Re: paged query slow when fetching big lists

From: Andrus Adamchik (andru..bjectstyle.org)
Date: Fri Jun 22 2007 - 11:10:15 EDT

Next message: Craig L Russell: "Re: AW: creating/saving transient objects to database"

Previous message: Michael Lepine: "Re: creating/saving transient objects to database"
In reply to: Marcin Skladaniec: "paged query slow when fetching big lists"
Messages sorted by: [ date ] [ thread ] [ subject ] [ author ]

Hi Marcin,

> * fetch only Pk columns and create all ObjectIds at once, get rid
> of the iterating process if possible
> * use already existing method resolveInterval() to fault the
> required range of records

This strategy was discussed in the May thread with Ari (the one that
Michael Gentry mentioned). My vote is +0, meaning that before we make
this change, I want to confirm first that it has a visible impact on
performance. Could you possibly make such change locally and see if
it helps? (Look at SelectQuery.addCustomDbAttribute() to only include
PK; if you have problems making this change, ping me via the dev list
- I'll try my best to help).

> If the creation of ObjectId and getting the results from ResultSet
> cannot be speed up (because it simply has to happen, and it does
> not depend on the way it is done), the only choice will be to
> implement some more complex solution using sql LIMIT statement.

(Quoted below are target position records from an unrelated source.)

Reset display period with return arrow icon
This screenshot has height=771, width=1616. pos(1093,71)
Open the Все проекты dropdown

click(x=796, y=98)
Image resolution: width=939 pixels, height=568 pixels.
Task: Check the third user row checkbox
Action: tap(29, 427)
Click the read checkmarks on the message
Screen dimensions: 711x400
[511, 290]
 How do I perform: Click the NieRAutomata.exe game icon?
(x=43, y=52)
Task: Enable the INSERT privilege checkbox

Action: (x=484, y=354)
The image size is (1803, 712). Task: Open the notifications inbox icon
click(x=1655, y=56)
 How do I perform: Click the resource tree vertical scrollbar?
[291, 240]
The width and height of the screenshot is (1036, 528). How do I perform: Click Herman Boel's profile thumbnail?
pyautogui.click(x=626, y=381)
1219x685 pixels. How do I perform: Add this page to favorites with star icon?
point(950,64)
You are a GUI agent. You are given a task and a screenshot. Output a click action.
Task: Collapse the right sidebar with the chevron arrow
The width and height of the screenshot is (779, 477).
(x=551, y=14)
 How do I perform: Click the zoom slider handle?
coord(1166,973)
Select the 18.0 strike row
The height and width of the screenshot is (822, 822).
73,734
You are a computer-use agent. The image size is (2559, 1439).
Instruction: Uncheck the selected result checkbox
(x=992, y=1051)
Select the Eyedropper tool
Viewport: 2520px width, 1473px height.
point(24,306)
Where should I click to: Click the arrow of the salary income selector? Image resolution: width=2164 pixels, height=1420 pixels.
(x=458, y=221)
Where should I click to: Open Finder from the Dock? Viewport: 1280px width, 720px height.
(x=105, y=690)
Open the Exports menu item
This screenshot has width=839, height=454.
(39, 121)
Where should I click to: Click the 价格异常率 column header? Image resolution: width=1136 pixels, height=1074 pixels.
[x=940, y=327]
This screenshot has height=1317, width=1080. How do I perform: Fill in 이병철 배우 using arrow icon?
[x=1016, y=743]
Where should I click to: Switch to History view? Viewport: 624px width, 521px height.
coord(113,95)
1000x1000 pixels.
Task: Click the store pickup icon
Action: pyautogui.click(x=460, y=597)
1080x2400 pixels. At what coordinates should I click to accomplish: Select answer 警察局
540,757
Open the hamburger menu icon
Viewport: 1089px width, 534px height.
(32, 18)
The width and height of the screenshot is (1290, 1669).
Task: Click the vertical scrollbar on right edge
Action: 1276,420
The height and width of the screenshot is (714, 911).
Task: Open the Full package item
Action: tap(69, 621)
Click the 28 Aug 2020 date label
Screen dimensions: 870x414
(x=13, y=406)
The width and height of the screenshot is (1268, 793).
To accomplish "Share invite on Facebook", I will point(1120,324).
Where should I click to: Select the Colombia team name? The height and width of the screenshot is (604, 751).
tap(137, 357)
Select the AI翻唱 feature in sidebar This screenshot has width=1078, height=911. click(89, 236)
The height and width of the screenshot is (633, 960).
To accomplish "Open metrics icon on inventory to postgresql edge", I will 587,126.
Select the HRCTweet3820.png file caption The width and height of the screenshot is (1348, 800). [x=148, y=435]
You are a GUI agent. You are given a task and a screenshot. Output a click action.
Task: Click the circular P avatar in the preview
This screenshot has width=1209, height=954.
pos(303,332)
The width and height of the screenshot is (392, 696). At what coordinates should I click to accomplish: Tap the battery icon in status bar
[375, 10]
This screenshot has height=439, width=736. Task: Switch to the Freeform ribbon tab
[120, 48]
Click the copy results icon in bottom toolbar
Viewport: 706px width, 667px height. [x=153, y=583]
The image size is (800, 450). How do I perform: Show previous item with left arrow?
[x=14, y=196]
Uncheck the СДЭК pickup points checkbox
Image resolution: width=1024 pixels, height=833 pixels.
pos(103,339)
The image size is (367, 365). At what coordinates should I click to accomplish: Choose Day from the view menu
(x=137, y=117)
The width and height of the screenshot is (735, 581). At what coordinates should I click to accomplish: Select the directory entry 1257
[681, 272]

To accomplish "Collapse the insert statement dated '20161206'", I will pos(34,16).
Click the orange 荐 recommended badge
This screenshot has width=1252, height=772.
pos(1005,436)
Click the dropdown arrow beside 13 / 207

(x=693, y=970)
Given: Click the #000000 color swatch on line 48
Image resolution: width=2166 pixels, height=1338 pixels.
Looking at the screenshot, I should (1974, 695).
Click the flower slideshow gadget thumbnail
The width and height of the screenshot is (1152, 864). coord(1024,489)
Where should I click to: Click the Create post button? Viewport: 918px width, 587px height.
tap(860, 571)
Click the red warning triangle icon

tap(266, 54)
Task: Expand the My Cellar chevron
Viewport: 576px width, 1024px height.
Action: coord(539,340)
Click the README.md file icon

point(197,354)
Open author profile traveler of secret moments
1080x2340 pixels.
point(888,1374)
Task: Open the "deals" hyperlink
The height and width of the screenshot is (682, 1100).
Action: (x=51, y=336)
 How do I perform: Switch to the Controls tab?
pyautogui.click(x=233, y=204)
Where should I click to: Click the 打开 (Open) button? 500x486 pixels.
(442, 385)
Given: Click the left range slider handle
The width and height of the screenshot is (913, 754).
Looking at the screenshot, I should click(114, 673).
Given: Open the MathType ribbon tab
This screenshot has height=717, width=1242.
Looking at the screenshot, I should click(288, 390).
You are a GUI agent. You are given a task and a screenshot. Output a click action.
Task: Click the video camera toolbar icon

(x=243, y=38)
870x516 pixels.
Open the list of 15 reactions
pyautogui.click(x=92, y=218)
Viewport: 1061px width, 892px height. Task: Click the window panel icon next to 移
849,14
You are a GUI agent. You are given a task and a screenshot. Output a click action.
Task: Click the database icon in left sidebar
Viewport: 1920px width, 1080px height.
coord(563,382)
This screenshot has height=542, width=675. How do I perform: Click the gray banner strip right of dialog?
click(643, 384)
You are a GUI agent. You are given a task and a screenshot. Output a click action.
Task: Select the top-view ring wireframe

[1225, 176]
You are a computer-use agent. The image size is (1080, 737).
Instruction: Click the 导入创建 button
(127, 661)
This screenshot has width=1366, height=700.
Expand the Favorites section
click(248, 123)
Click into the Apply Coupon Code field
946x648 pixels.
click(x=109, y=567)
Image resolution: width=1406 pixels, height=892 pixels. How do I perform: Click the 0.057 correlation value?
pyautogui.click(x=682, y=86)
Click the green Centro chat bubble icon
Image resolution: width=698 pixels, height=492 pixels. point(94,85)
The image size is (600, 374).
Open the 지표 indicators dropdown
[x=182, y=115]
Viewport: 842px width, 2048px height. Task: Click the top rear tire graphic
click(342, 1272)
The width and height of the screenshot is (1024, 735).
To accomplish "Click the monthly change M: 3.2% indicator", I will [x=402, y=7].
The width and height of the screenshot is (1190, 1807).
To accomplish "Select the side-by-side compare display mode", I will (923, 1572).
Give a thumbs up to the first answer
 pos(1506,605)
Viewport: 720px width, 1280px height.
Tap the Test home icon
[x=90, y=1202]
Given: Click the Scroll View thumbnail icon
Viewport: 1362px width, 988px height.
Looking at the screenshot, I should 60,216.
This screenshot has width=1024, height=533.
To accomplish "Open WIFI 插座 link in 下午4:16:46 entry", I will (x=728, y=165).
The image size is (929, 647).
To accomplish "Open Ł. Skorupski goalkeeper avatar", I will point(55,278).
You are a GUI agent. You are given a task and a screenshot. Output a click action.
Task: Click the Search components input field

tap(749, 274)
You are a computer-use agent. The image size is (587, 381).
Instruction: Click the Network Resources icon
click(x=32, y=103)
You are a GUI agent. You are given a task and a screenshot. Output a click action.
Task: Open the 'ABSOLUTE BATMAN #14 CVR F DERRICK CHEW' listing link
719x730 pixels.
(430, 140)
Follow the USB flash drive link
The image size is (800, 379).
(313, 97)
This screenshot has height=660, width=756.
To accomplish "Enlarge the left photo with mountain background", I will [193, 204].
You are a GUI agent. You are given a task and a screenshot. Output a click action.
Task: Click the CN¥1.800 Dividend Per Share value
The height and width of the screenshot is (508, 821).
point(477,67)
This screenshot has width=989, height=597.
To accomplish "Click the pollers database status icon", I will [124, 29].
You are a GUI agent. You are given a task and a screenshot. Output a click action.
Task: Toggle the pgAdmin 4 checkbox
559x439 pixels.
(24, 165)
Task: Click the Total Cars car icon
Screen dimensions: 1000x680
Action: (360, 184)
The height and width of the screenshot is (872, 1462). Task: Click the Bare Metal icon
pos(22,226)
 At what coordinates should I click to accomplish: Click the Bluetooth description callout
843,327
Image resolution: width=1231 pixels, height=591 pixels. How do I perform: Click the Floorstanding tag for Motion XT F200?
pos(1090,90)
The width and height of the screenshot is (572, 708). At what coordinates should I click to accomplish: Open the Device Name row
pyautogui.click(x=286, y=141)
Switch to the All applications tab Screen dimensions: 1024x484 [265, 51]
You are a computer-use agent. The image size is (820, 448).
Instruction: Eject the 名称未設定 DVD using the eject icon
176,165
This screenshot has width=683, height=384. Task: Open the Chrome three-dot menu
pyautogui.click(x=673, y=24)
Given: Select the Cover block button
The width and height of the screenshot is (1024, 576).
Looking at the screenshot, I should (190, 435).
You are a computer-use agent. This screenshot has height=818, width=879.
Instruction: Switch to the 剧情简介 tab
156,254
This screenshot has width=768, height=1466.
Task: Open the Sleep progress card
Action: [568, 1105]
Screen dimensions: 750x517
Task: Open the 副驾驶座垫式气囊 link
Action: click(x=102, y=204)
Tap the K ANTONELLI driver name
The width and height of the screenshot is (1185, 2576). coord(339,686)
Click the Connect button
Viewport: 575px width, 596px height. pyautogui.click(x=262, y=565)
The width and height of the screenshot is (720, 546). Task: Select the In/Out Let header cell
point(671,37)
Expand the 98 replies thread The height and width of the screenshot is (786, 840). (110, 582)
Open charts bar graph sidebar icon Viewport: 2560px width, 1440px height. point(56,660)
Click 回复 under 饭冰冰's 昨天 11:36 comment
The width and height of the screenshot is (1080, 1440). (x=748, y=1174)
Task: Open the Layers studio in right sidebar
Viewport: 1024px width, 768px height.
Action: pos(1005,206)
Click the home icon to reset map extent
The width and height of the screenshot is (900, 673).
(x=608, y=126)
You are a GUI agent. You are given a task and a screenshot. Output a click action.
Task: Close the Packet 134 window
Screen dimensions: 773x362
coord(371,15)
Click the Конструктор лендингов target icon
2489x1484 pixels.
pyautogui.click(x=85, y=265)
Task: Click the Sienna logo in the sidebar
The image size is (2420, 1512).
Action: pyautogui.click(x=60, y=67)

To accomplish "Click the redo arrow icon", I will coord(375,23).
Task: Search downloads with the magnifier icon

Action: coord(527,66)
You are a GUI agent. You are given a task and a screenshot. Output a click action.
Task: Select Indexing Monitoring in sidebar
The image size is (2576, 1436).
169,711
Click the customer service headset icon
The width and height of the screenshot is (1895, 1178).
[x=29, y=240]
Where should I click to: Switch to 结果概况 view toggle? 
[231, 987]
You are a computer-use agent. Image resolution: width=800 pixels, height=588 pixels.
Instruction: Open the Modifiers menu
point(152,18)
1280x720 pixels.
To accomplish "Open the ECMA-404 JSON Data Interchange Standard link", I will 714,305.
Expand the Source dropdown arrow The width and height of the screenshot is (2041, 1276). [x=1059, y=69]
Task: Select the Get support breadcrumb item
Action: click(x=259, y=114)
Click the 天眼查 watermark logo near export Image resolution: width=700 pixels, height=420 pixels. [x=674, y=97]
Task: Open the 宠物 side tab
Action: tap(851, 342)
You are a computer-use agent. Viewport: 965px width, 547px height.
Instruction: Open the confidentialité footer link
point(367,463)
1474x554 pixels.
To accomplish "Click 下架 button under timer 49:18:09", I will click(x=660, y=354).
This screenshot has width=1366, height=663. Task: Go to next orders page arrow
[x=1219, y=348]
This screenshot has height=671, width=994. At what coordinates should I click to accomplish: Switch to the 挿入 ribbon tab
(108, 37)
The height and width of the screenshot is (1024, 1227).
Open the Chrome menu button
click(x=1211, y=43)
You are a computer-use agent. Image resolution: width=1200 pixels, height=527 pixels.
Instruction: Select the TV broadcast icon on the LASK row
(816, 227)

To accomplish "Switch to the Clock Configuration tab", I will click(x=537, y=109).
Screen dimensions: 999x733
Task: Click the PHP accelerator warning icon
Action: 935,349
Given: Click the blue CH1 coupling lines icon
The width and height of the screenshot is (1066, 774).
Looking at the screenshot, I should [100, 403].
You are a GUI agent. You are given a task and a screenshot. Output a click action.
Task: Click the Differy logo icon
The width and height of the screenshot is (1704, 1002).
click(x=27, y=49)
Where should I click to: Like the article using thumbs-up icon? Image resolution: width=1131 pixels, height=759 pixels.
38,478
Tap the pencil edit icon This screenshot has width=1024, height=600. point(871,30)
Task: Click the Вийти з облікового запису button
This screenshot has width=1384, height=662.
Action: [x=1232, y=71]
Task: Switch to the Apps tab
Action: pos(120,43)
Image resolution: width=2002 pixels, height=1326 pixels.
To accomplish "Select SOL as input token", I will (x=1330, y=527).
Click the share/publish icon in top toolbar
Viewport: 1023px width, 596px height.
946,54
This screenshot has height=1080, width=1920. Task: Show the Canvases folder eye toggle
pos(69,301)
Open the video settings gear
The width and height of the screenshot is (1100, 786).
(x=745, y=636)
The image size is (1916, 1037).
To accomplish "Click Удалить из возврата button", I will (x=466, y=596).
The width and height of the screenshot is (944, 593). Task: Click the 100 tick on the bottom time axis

I'd love to avoid that, as the data you get may as well be different
the next time you resolve a page, so you may end up with duplicates
or skipped records. If we ever go this way, we'll probably need to
make it a user choice (use LIMIT vs. IncrementalFaultList).

Andrus

On Jun 22, 2007, at 2:35 AM, Marcin Skladaniec wrote:

> Hi
> Recently we have found that fetching a list of 100,000 records
> using ROP with paging and no cache takes a long time, about 50
> seconds in our case. We have profiled the cpu usage and the result
> shows that 99% of time is spent in IncrementalFaultList, within the
> fillIn() method.
>
> The fillIn method works (in my opinion) in a bit strange fashion:
> it does execute query at once, stores the query result in
> java.sql.ResultSet, and than iterates through the result either
> creating the whole DataRow or just ObjectId. If there is a need the
> DataRows are faulted at the end of the method.
> From our testing it came up that this bit of code :
>
> while (it.hasNextRow()) {
> elements.add(it.nextObjectId(entity));
> }
>
> is where all the time is spent. Each iteration in this loop takes
> about 0.5ms, which multiplied by 100,000 takes almost 50 seconds.
> nextObjectId method consists of two parts: fetching the next result
> from ResultSet and creating a ObjectId, but I was unable to check
> which one takes the most time, anyway I think that this approach is
> somewhat wrong, since always 99% of the records will be fetched as
> ObjectId and never faulted, so my ideas to enhance this are:
> * fetch only Pk columns and create all ObjectIds at once, get rid
> of the iterating process if possible
> * use already existing method resolveInterval() to fault the
> required range of records
> If the creation of ObjectId and getting the results from ResultSet
> cannot be speed up (because it simply has to happen, and it does
> not depend on the way it is done), the only choice will be to
> implement some more complex solution using sql LIMIT statement.
>
> I would like to mention that we are using some DataContext
> decorators and life-cycle callbacks, but I don't believe those are
> important factors in this case.
>
> Whatever is the solution, i think it is pretty crucial that it will
> be implemented soon, since the usability of the ROP without fast
> paging is rather low.
>
> With regards
> Marcin
> -------------------------->
> ish
> http://www.ish.com.au
> Level 1, 30 Wilson Street Newtown 2042 Australia
> phone +61 2 9550 5001 fax +61 2 9550 4001
>
>
>

Next message: Craig L Russell: "Re: AW: creating/saving transient objects to database"
Previous message: Michael Lepine: "Re: creating/saving transient objects to database"
In reply to: Marcin Skladaniec: "paged query slow when fetching big lists"
Messages sorted by: [ date ] [ thread ] [ subject ] [ author ]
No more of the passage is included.